→ Task to complete
Write out an exact copy of the line containing "The width and height of the screenshot is (751, 649)." and all lines that follow it in the data below, leaving out pictures.

──────── Data under study

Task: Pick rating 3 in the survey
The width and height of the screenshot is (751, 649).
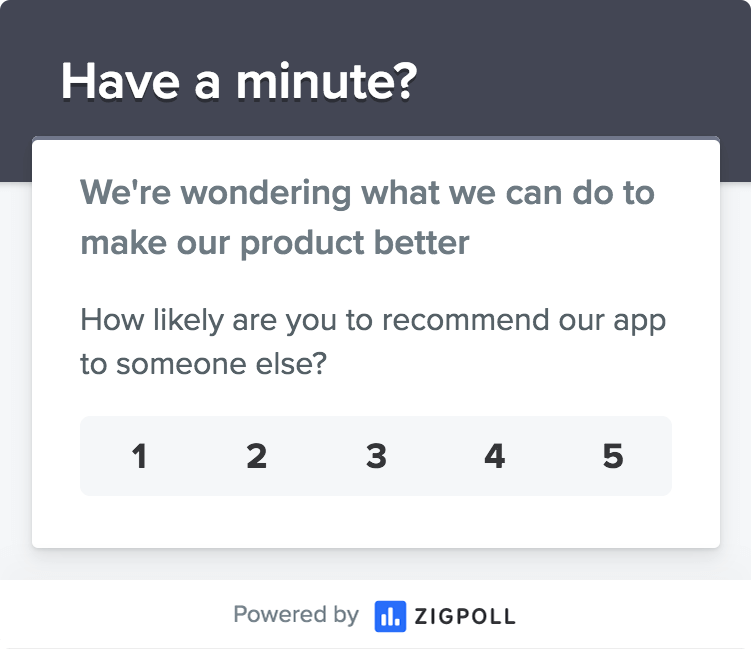Action: 376,456
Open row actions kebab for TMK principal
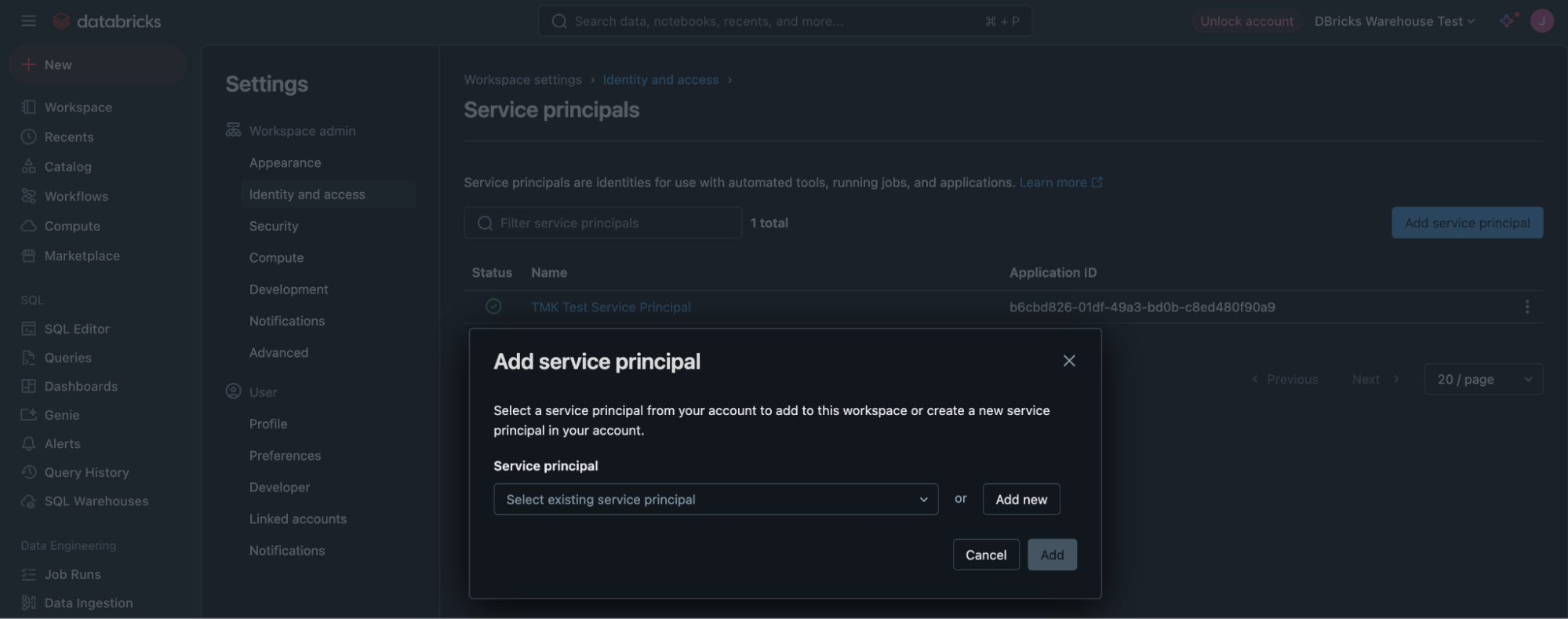This screenshot has width=1568, height=619. click(1526, 307)
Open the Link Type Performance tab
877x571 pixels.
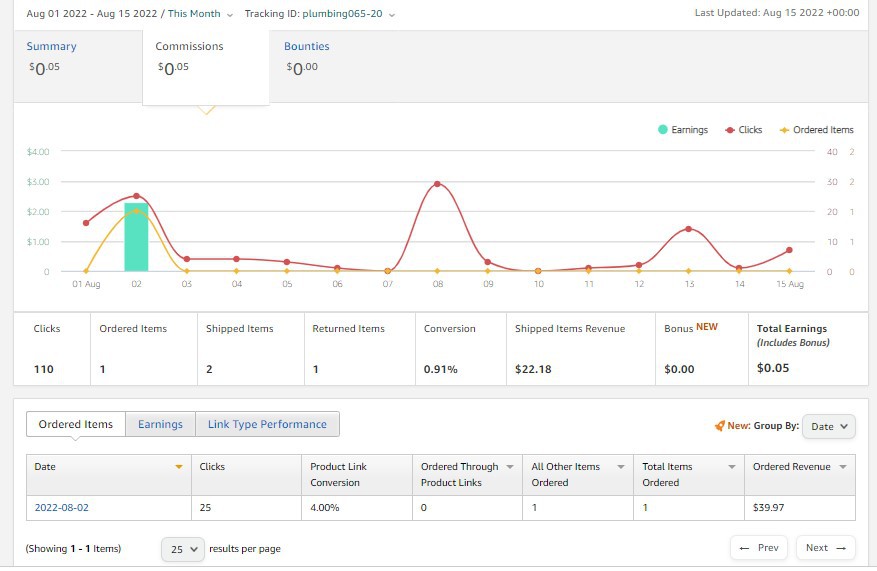pyautogui.click(x=267, y=424)
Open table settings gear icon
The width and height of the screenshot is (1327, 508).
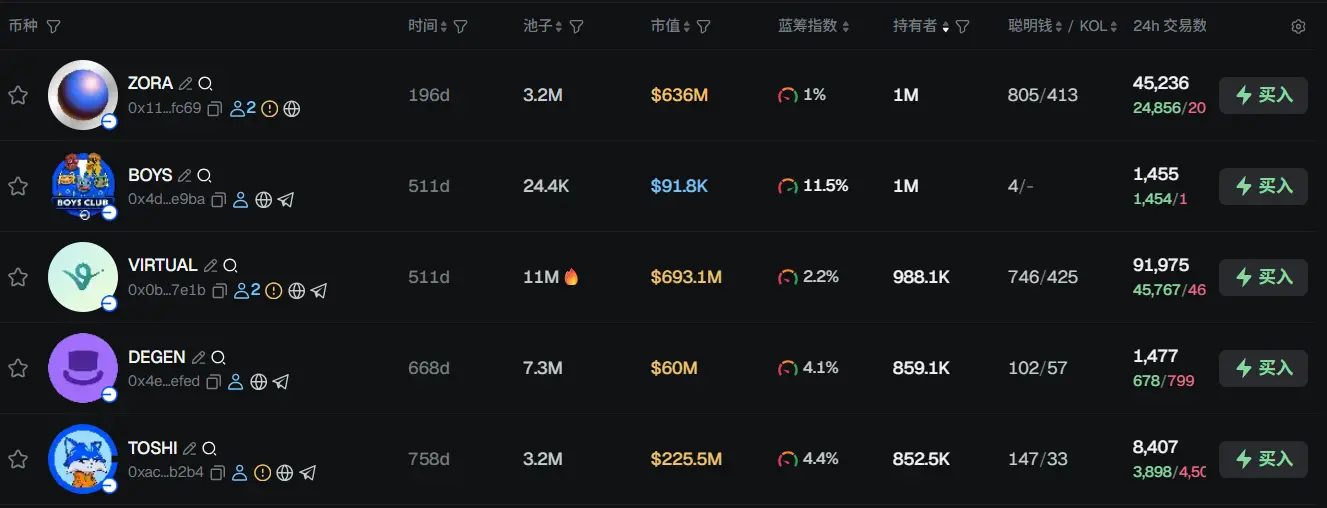click(1298, 27)
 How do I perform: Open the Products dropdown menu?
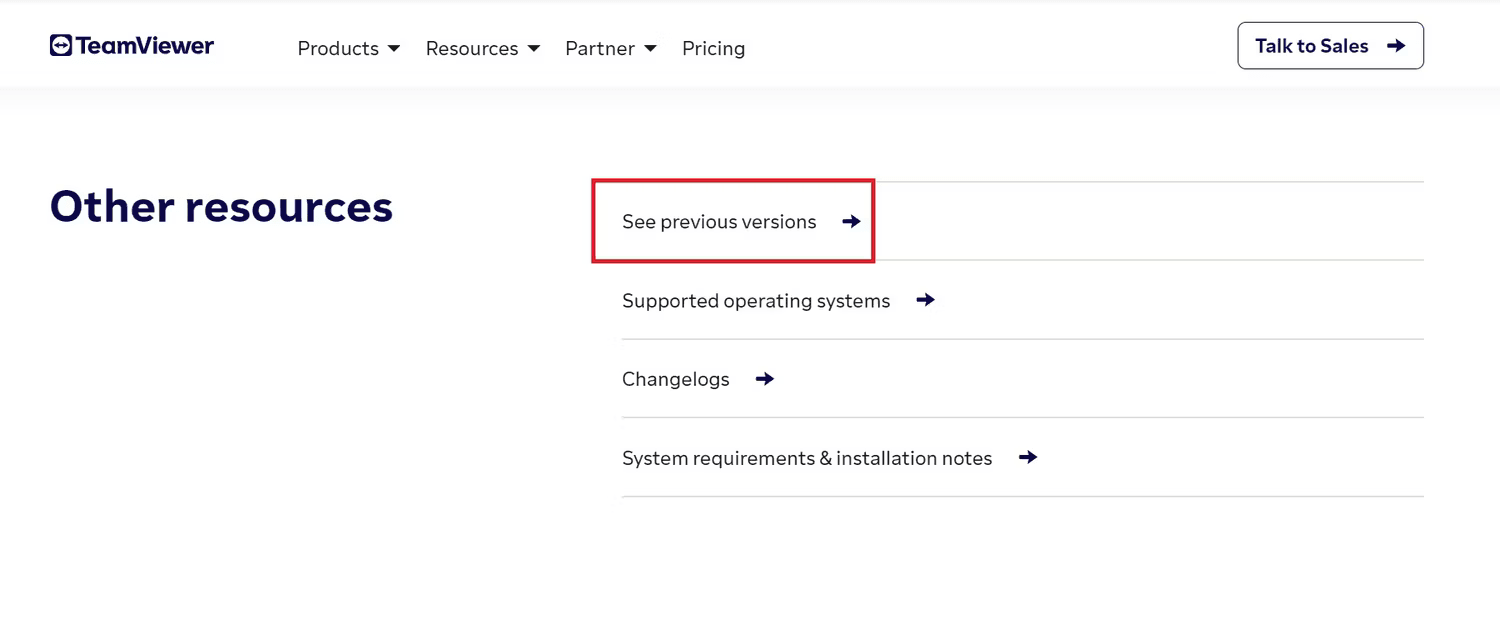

────────────────

→ Response to the task
The width and height of the screenshot is (751, 649).
Action: 376,456
Open row actions kebab for TMK principal
This screenshot has width=1568, height=619. click(1526, 307)
Open the Link Type Performance tab
877x571 pixels.
pyautogui.click(x=267, y=424)
Open table settings gear icon
The width and height of the screenshot is (1327, 508).
click(1298, 27)
 How do I perform: Open the Products dropdown menu?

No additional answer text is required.